Just wanted to share this cool bike


----------



## Adamtinkerer (Aug 29, 2012)

We need a thumbs up smiley on this forum!


----------



## Boris (Aug 29, 2012)

militarymonark said:


> Just wanted to share this cool bike




Thanks Patrick, that's very generous of you. I guess I'm after Adamtinkerer. When does my turn begin.


----------



## vincev (Aug 29, 2012)

Thanks Patrick! I guess when Dave is finished with it you can ship it to Indiana for a week or two.Please make sure he doesnt swap  one of those two things he calls seats, on the bike.


----------



## Boris (Aug 29, 2012)

How long do we have to wait until we get another turn?


----------



## vincev (Aug 29, 2012)

there are 36,116 members so it might take a few months.By the way Patrick,I am kind of partial to white wall tires could you please swap them when its my turn?


----------



## Boris (Aug 29, 2012)

If everyone keeps it for two weeks like you asked, that's 72,232 weeks. I ain't got that long to wait, pal. How about we each borrow it until we die and then pass it along to the next member?


----------



## vincev (Aug 29, 2012)

Patrick,we need an answer!

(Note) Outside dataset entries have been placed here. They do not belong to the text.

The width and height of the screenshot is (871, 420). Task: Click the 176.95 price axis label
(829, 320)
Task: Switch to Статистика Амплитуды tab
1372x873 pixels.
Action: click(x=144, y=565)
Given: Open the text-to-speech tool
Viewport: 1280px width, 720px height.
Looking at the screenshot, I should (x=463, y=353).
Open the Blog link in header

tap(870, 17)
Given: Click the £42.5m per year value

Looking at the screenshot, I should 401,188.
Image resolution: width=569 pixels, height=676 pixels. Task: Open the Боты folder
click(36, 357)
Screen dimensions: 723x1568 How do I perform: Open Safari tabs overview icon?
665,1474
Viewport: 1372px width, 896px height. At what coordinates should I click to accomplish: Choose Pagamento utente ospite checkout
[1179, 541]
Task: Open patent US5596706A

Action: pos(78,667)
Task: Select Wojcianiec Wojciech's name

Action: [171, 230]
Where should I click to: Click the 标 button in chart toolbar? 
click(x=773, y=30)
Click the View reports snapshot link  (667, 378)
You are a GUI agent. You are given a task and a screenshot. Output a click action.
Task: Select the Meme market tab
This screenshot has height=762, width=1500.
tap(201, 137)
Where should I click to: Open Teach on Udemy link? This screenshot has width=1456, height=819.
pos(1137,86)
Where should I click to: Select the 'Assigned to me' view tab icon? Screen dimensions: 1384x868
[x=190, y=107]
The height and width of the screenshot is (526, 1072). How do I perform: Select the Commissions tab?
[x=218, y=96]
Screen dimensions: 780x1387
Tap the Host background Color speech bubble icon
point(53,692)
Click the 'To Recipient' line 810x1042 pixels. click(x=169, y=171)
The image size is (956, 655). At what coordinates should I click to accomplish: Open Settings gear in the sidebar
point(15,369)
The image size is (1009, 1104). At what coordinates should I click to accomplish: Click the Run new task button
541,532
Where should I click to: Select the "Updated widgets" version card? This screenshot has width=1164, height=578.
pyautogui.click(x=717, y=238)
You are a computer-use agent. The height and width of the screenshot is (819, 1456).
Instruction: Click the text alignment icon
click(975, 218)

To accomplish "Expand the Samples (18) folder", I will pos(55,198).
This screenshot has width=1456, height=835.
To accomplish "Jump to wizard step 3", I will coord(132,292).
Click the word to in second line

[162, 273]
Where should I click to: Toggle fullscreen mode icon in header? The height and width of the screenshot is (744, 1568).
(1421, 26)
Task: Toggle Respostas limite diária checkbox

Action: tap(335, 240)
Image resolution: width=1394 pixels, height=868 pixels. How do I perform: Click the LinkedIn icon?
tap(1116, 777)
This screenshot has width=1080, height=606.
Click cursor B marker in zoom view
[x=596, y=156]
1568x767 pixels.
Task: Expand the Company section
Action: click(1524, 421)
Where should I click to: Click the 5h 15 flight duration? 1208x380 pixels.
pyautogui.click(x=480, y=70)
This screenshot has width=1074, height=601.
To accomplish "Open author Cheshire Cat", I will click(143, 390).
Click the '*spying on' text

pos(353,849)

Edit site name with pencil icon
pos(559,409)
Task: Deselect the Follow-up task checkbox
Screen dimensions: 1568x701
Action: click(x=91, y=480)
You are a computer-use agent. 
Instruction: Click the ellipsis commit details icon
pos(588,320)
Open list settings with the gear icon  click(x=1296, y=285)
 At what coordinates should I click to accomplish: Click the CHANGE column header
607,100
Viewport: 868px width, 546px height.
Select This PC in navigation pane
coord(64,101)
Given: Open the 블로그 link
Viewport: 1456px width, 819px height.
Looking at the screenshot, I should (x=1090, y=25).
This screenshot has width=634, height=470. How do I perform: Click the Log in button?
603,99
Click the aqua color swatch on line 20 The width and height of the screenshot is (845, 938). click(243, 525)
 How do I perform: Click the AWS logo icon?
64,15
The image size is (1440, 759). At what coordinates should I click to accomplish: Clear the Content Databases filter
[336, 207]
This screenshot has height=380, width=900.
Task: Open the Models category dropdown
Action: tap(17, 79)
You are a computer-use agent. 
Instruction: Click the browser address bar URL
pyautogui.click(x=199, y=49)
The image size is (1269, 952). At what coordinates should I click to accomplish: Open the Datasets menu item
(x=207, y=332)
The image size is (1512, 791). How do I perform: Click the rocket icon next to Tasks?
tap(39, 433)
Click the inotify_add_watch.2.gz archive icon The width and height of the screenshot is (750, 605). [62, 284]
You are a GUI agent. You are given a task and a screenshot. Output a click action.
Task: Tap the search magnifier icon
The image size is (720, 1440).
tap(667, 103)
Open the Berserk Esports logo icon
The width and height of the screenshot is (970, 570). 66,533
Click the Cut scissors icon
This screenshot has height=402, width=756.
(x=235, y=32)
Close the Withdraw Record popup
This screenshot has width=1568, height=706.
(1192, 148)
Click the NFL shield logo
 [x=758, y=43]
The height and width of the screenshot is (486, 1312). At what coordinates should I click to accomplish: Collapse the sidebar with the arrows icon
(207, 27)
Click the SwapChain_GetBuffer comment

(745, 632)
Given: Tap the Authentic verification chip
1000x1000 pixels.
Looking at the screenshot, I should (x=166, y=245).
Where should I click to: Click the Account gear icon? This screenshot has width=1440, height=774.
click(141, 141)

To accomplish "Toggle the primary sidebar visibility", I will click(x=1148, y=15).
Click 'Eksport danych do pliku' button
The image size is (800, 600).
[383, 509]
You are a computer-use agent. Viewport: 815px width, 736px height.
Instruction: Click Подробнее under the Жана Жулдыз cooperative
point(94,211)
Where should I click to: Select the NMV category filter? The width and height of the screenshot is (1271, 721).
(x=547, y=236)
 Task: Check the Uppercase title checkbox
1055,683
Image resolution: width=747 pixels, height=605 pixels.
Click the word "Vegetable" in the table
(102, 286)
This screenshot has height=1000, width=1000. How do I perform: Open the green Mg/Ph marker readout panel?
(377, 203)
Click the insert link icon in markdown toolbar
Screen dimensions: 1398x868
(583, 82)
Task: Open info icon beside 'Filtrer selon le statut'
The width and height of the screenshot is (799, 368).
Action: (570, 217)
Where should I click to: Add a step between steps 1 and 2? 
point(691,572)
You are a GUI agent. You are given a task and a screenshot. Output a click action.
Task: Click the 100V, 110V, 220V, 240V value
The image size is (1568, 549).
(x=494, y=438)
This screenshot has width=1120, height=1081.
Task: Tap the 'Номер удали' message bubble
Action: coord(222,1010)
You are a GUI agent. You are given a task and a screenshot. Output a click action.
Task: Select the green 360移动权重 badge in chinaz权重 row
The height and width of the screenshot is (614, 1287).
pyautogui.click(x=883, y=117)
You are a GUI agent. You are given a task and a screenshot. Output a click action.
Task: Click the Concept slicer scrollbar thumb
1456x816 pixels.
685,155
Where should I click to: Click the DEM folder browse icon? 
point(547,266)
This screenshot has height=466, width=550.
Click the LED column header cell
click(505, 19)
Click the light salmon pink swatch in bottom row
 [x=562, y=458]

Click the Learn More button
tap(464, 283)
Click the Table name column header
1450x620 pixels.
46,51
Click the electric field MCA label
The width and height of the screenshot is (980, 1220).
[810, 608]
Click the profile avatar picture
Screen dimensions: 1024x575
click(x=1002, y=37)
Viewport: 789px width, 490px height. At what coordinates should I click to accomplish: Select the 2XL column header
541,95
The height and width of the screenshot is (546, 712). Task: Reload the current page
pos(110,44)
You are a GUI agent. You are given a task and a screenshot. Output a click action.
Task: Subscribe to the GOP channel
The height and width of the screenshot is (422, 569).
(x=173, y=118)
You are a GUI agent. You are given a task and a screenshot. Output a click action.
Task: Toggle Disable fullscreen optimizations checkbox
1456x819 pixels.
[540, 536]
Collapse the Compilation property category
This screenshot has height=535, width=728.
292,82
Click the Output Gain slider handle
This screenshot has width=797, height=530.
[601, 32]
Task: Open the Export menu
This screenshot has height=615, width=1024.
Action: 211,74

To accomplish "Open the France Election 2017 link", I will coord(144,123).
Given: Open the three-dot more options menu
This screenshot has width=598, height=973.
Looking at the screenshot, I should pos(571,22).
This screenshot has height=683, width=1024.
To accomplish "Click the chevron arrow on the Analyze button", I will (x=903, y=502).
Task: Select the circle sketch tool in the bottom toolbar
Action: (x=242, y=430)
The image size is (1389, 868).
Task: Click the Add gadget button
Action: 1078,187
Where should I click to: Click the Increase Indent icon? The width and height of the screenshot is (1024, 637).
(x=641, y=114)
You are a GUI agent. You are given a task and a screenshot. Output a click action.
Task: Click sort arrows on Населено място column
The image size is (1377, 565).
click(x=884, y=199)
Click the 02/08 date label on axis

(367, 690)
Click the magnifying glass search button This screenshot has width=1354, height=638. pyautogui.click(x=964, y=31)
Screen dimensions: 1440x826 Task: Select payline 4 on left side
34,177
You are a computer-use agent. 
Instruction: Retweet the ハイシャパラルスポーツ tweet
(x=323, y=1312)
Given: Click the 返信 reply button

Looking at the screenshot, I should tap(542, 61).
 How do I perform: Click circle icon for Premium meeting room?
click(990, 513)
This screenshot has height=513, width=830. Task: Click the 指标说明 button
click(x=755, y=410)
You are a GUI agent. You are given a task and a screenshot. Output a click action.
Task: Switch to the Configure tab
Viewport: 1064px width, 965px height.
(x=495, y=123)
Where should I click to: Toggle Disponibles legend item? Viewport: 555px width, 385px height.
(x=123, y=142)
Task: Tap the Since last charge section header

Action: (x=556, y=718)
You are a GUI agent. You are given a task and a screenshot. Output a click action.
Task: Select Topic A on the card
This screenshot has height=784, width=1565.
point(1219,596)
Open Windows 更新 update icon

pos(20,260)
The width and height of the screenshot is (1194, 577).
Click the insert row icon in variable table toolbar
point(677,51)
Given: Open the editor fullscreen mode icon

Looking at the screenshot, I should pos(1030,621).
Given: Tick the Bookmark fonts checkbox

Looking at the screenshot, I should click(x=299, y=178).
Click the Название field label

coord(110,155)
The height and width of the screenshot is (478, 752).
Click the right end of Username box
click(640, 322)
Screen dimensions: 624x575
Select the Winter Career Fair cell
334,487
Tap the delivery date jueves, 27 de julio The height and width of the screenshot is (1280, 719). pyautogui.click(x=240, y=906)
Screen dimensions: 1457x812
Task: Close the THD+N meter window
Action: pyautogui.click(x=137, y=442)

Dont bail on us now!


----------



## Mole (Aug 29, 2012)

Adamtinkerer said:


> We need a thumbs up smiley on this forum!




How's this?


----------



## fuzzyktu (Sep 1, 2012)

Love that bike Patrick.


----------



## militarymonark (Sep 1, 2012)

I can do u guys one better, ill send u a picture to hang on ur fridge.


----------



## militarymonark (Sep 1, 2012)

Thanks fuzzy


----------